Never fear, in the kingdom of Malta you are never a five-minute drive away from a Lidl supermarket, your new corner food store, your new local green grocer and butcher and baker, with ample parking for your new, second-hand Range, all rolled into one.

You would expect a country the size of a pebble could do with one, maximum two Lidl supermarkets. Since their first store opening in 2008, Lidl now boast eight generic uniformed mega stores, with a ninth on its way to grace the outskirts of Żebbuġ.

From my home village, I am spoilt for Lidl choice: Lidl Luqa, Lidl Qormi and,  just in case I can’t find the generic and low-cost item at either store, I don’t need to worry because I will soon be able to find it a few kilometres away in Lidl Żebbuġ. I’m never more than a five-minute drive to the nearest €10 Chablis. #Winning.

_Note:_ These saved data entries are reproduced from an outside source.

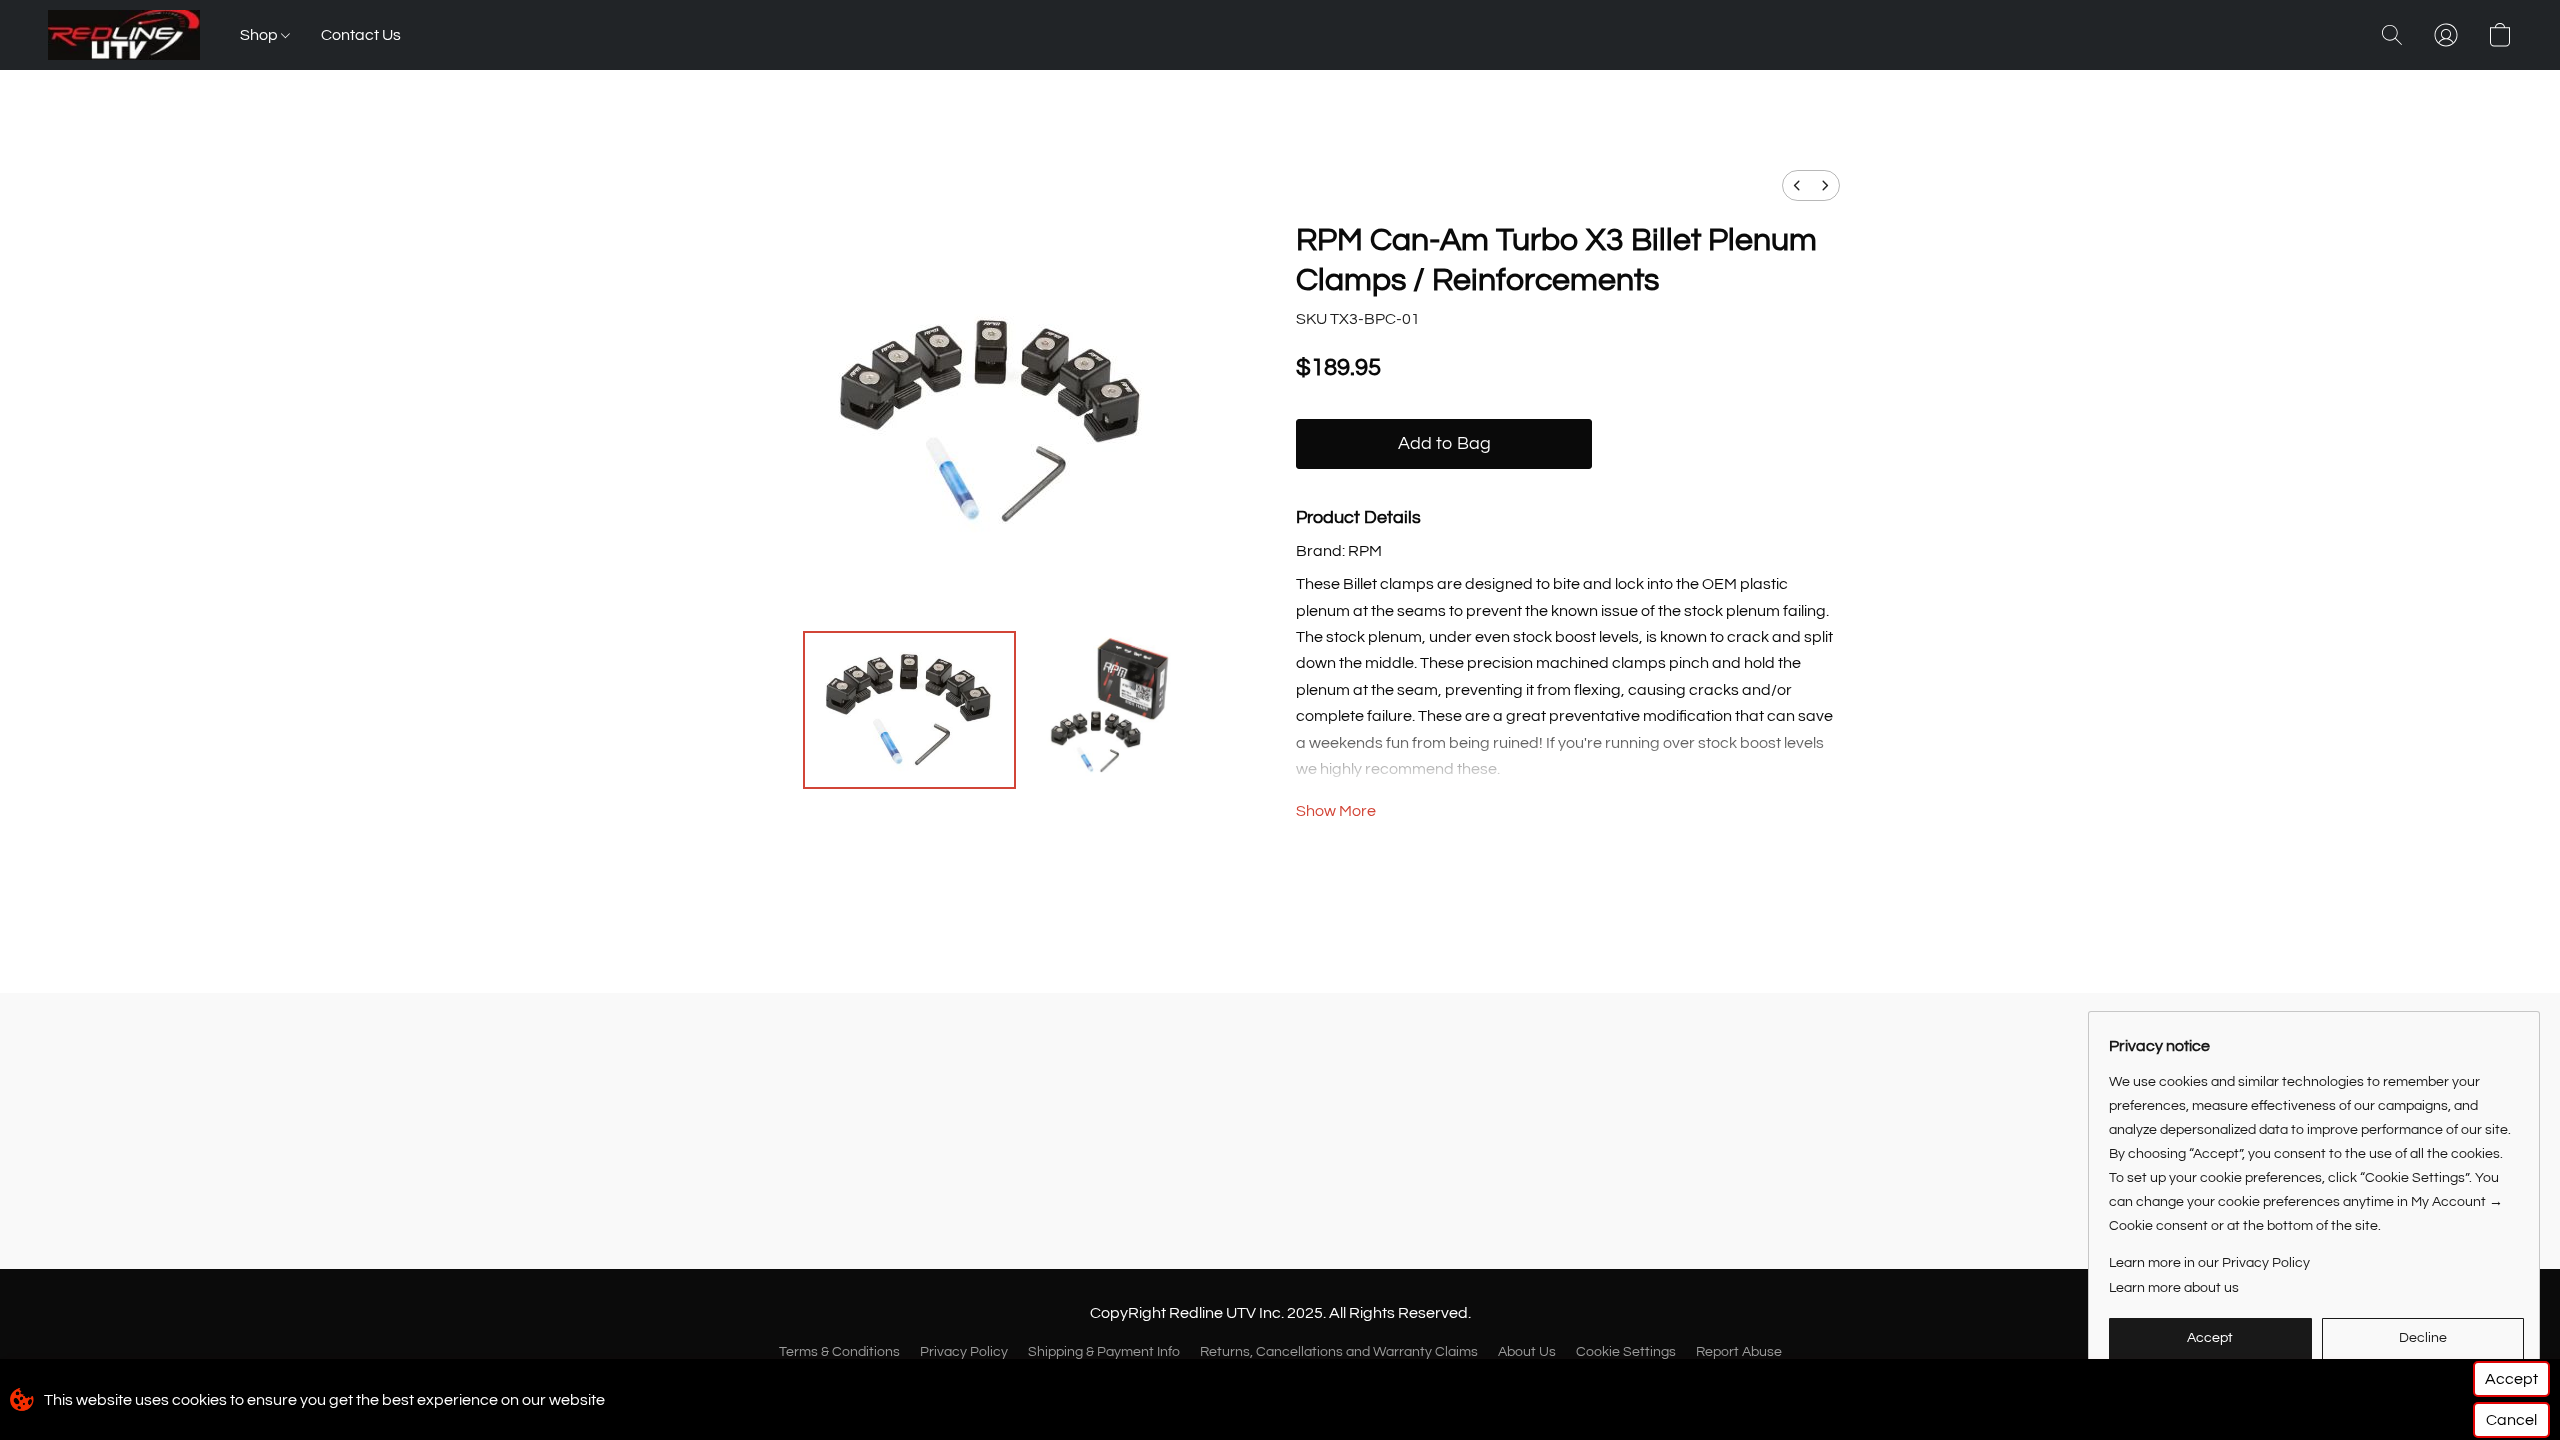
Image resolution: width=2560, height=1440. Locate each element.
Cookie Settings (1626, 1352)
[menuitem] (1797, 185)
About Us (1527, 1352)
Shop (260, 35)
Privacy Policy (964, 1352)
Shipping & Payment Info (1104, 1352)
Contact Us (361, 35)
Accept (2511, 1379)
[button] (124, 35)
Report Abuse (1739, 1352)
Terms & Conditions (839, 1352)
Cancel (2511, 1420)
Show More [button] (1336, 811)
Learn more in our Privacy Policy (2209, 1263)
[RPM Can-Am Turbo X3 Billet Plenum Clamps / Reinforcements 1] (1103, 710)
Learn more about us (2174, 1288)
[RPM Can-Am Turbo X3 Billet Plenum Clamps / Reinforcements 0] (909, 710)
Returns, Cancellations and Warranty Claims (1339, 1352)
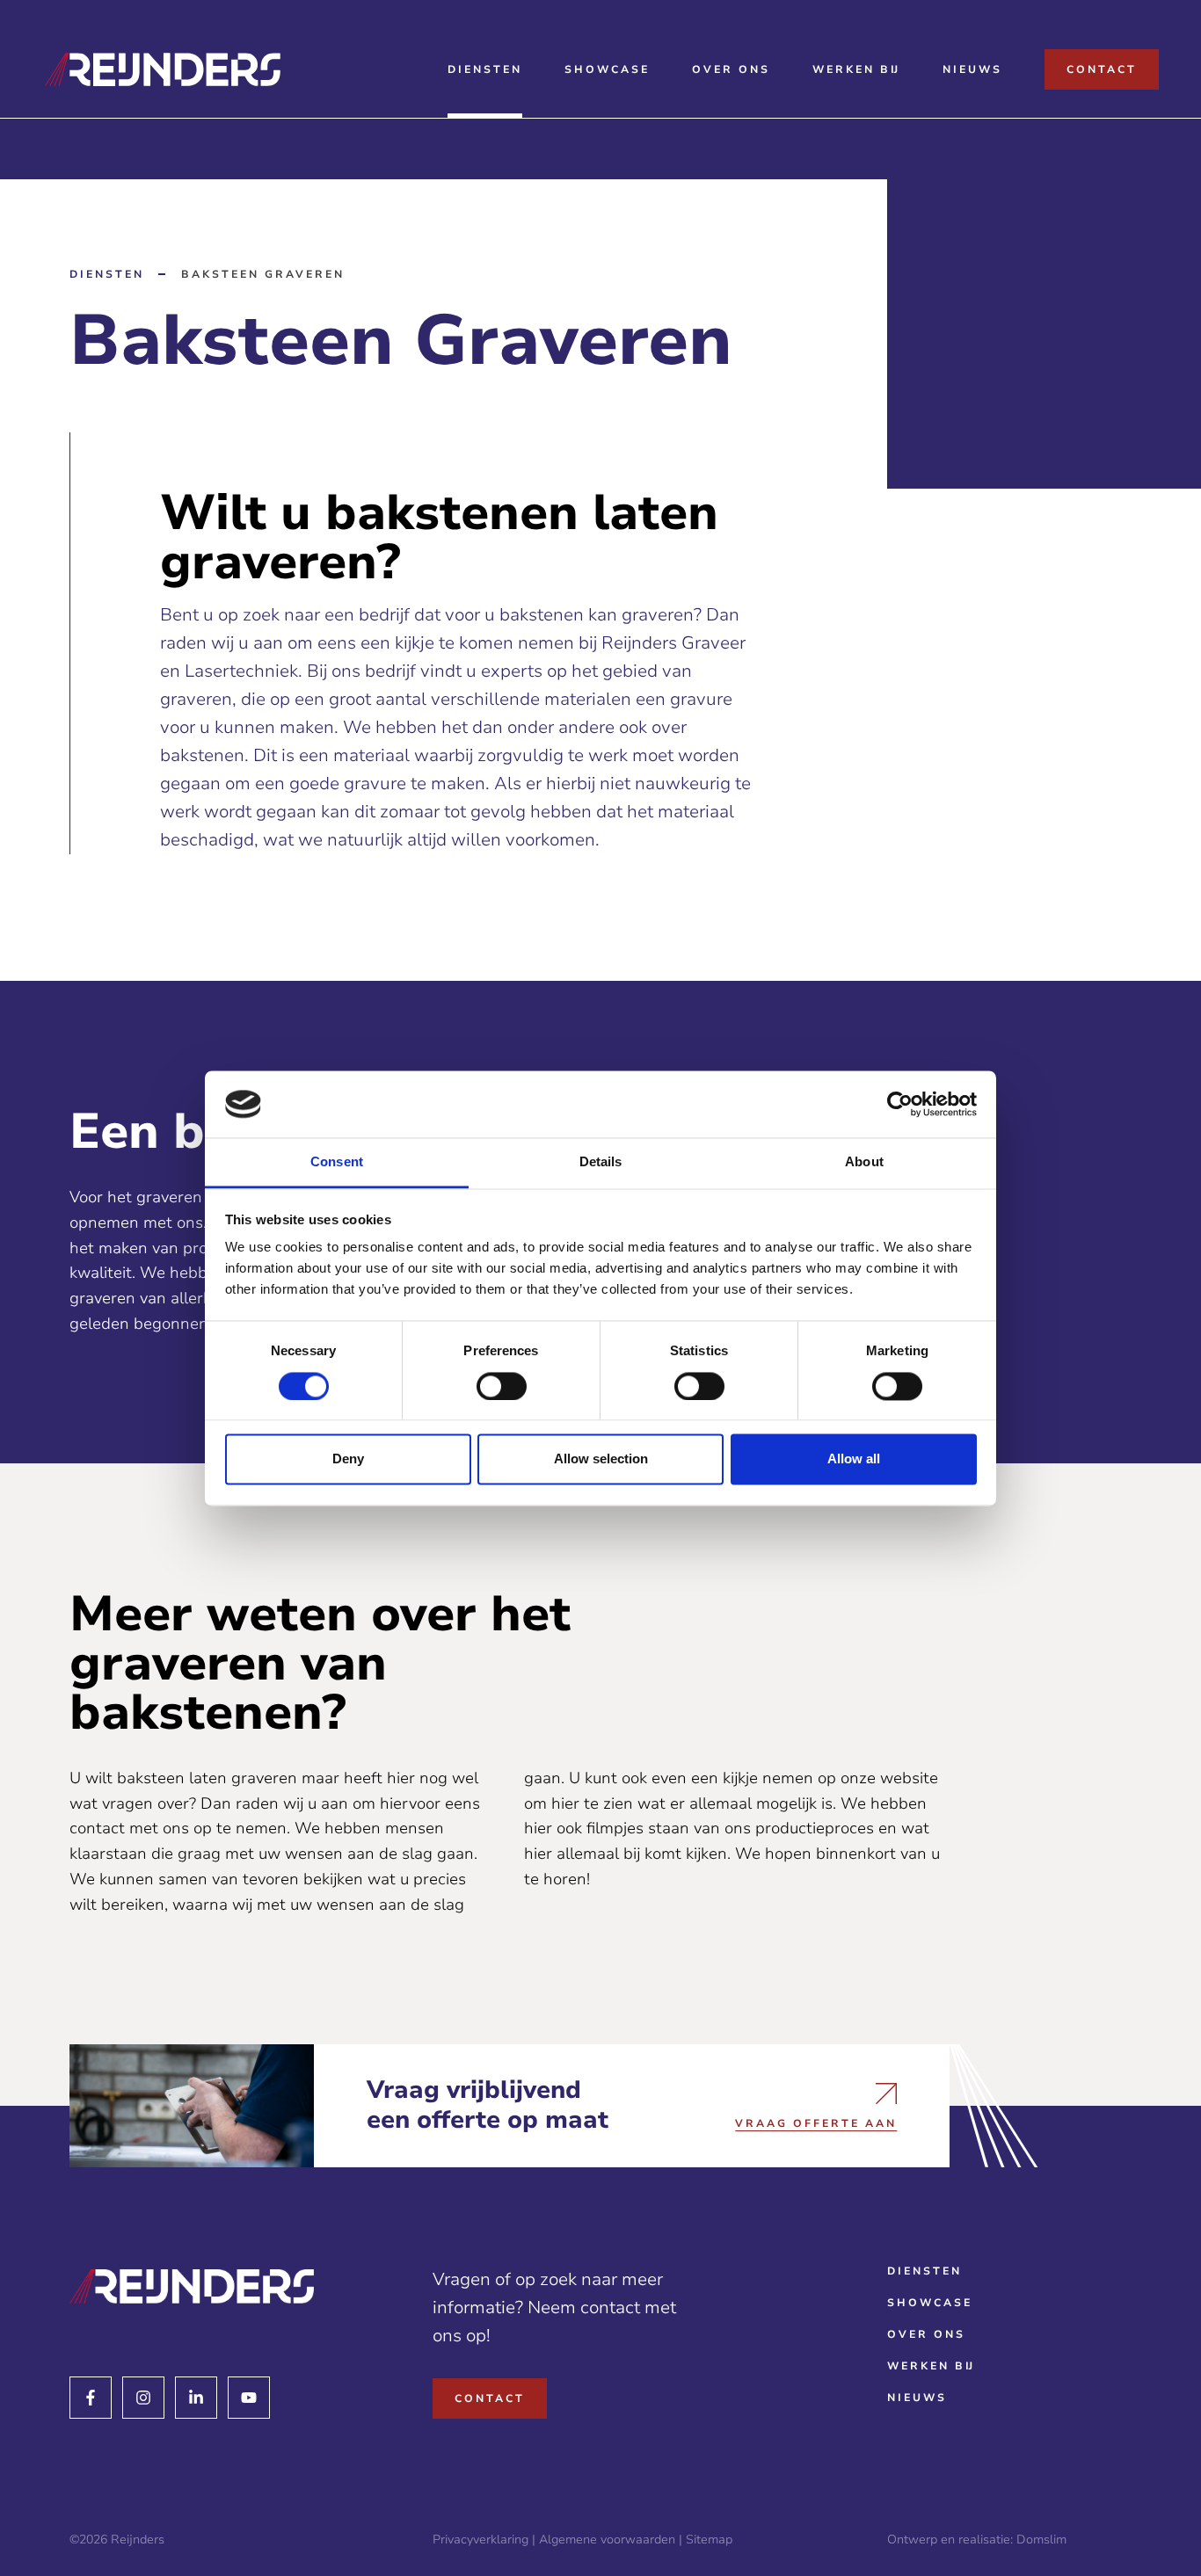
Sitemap (709, 2539)
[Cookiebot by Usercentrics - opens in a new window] (900, 1104)
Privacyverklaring (480, 2539)
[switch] (502, 1386)
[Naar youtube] (249, 2397)
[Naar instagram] (143, 2397)
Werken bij (856, 69)
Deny (348, 1459)
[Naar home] (191, 2287)
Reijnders (137, 2539)
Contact (1101, 69)
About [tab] (864, 1162)
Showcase (607, 69)
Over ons (731, 69)
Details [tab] (600, 1162)
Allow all (853, 1459)
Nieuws (972, 69)
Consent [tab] (336, 1162)
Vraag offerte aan (816, 2122)
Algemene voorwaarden (607, 2539)
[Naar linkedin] (196, 2397)
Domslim (1041, 2539)
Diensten (485, 69)
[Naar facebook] (90, 2397)
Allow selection (601, 1459)
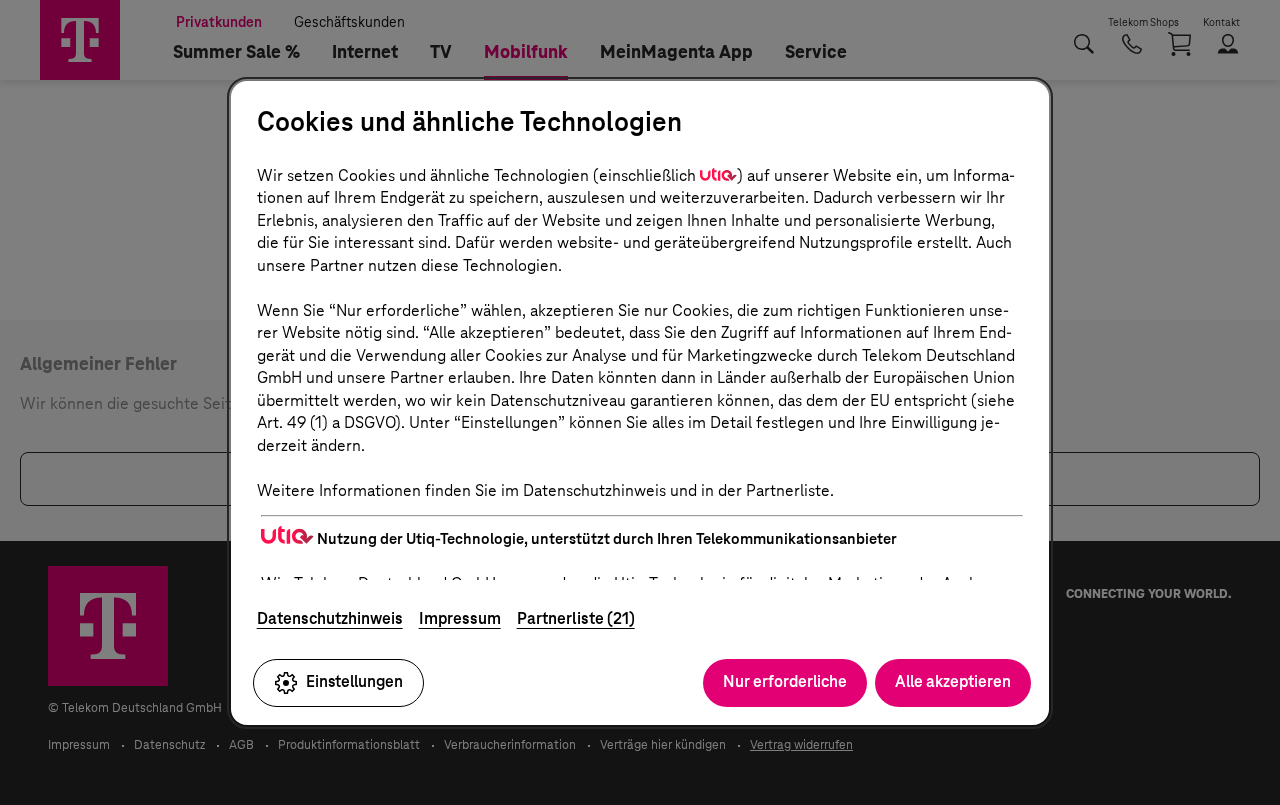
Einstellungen (354, 681)
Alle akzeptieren (953, 681)
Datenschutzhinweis (330, 618)
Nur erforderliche (785, 681)
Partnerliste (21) (576, 618)
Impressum (460, 618)
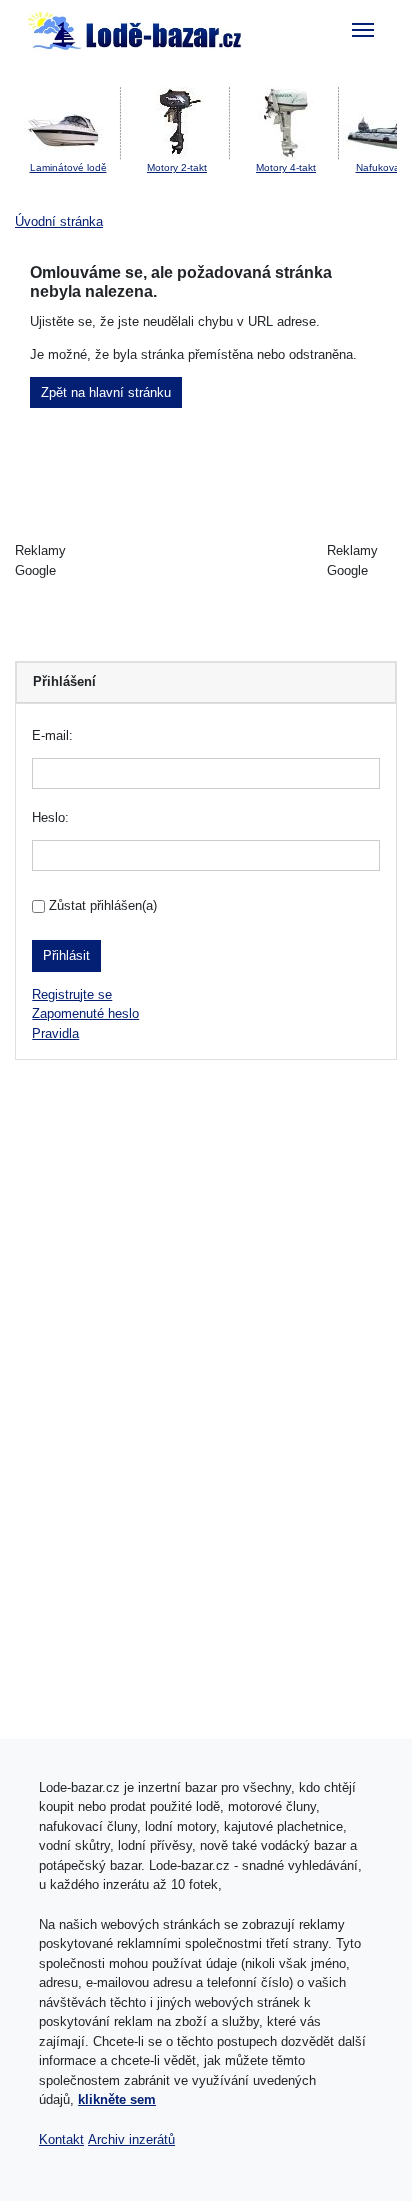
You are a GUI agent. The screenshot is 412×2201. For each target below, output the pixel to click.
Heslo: (50, 817)
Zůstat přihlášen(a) (103, 905)
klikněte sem (117, 2099)
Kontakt (61, 2139)
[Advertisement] (206, 561)
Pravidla (55, 1033)
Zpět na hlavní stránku (106, 392)
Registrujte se (72, 994)
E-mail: (52, 735)
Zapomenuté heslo (85, 1013)
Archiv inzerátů (131, 2139)
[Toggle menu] (363, 29)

Whoever the local representatives of Lidl Malta are, they must be soulless greed-mongers as well as equally thick. How can so many identical mega stores built in such close proximity be a good business plan? We all know about cornering the market but this is not only silly, it is irresponsible.

Perplexed, I asked a friend in finance: “How can this business model even work? Aren’t they choking themselves out with so many of their own stores competing in such a small space?” He laughed and said: “It’s the land… the land that they get to develop on is the prize.” Penny drop. “Who’s the thick one now,” I thought to myself.

It’s the land… the land that they get to develop on is the prize

Soon, everywhere you look in Malta you’ll be faced by that bright blue and yellow logo, signalling to your closest church to cheap commodity. Replacing all the local village shops and their unique store fronts (some of which are generations old and works of art in their own right) with a Lidl or some generic chain will kill important parts of the soul of society.

This doesn’t seem to concern the ‘decision-taking’ Minister for the Environment, Climate Change and Planning, Aaron Farrugia. You have only to look at his plastic plans for Romeo Romano Gardens, in Santa Venera to see that the man has never spent a moment of his life surrounded by nature.

It is ‘sad and pathetic’ to see environment minister after environment minister systematically fail to grasp the catas­trophic ramification of their incompetence and glad-handing. And this social media savvy iteration is no better. Watching him fail to juggle his contradictory portfolio would be hilarious if not for the dire consequences. On paper, environment and planning make logical bedfellows but, in reality, it is an abusive relationship in which the environment is the victim, only to bare toxic fruit.

The only way this relationship would ever work would be if planning was the submissive partner but we all know how impossible that is, with the likes of the Sandro Chetcutis and Silvio Debonos of the island.

It’s 2067 and a family sit in their blue and yellow seats, on a high-speed blue and yellow painted plane. The parents flip through the inflight magazine, checking out all the latest deals and bargains, while the children play in their VR sets. The intercom buzzer goes off: “This is your captain speaking. We will be landing at Lidl Malta shortly. Thank you for flying LidlAir. Don’t forget to keep your masks on as you disembark.”

The climate in the Mediterranean has become almost uninhabitable. The air outside is hot, it is physically unbearably hot, 47 degrees Celsius in the shade. The shoppers are quickly herded from the plane into the vast climate-controlled Lidl store that once was the Republic of Malta.

The government has been replaced by management and HR, while what’s left of the Maltese populace stock the shelves, man the tills and maintain the Lidl multi-storey car park, Lidl seaport and Lidl airport. We’ll probably even sell passports from the aisle next to the hams.

Damn me if we don’t deserve it at the rate we’re going.